Write out verbatim the rows from the line containing "The height and width of the screenshot is (517, 630)." through the final row.

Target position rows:
[Begin]

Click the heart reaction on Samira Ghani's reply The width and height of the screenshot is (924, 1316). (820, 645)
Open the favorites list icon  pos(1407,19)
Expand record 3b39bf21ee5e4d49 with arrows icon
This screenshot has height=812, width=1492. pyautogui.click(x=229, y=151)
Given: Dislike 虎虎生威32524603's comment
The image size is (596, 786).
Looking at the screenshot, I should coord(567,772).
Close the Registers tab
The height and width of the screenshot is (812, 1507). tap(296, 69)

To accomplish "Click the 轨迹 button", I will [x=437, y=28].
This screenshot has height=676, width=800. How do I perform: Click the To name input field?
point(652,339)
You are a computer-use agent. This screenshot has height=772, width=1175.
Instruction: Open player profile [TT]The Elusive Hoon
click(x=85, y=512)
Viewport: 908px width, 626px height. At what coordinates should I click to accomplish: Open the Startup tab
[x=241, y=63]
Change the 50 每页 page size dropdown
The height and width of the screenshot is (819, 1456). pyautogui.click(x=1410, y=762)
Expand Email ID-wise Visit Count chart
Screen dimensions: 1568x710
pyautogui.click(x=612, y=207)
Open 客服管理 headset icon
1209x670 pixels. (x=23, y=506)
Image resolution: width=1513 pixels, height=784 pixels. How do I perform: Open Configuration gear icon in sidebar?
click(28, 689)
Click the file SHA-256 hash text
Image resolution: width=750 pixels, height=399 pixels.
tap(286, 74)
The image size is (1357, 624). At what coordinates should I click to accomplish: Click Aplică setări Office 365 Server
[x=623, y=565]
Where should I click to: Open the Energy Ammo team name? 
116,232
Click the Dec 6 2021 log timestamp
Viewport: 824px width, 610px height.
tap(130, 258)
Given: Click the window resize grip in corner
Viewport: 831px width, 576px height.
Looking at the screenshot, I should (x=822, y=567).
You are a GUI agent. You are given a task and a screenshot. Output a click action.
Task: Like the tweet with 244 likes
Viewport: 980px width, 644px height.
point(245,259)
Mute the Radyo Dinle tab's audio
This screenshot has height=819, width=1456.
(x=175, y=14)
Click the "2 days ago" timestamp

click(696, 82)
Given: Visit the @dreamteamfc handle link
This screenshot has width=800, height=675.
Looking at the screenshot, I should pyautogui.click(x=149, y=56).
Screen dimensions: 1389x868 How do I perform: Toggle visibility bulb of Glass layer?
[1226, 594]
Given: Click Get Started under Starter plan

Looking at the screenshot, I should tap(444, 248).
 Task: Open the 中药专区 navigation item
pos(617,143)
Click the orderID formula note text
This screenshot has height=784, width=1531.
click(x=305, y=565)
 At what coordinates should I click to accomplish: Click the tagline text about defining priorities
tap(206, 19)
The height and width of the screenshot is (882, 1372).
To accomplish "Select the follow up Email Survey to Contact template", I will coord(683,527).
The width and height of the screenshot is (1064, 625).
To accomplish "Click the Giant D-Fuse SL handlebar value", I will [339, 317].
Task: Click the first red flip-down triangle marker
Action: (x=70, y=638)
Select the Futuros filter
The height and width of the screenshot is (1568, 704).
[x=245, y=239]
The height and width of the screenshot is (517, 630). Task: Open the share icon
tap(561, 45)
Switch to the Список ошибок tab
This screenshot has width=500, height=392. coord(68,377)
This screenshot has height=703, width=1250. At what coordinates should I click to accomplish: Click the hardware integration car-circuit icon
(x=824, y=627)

[End]

**TASK RESPONSE**
The height and width of the screenshot is (517, 630). Task: Open the share icon
tap(561, 45)
Switch to the Список ошибок tab
This screenshot has width=500, height=392. coord(68,377)
This screenshot has height=703, width=1250. At what coordinates should I click to accomplish: Click the hardware integration car-circuit icon
(x=824, y=627)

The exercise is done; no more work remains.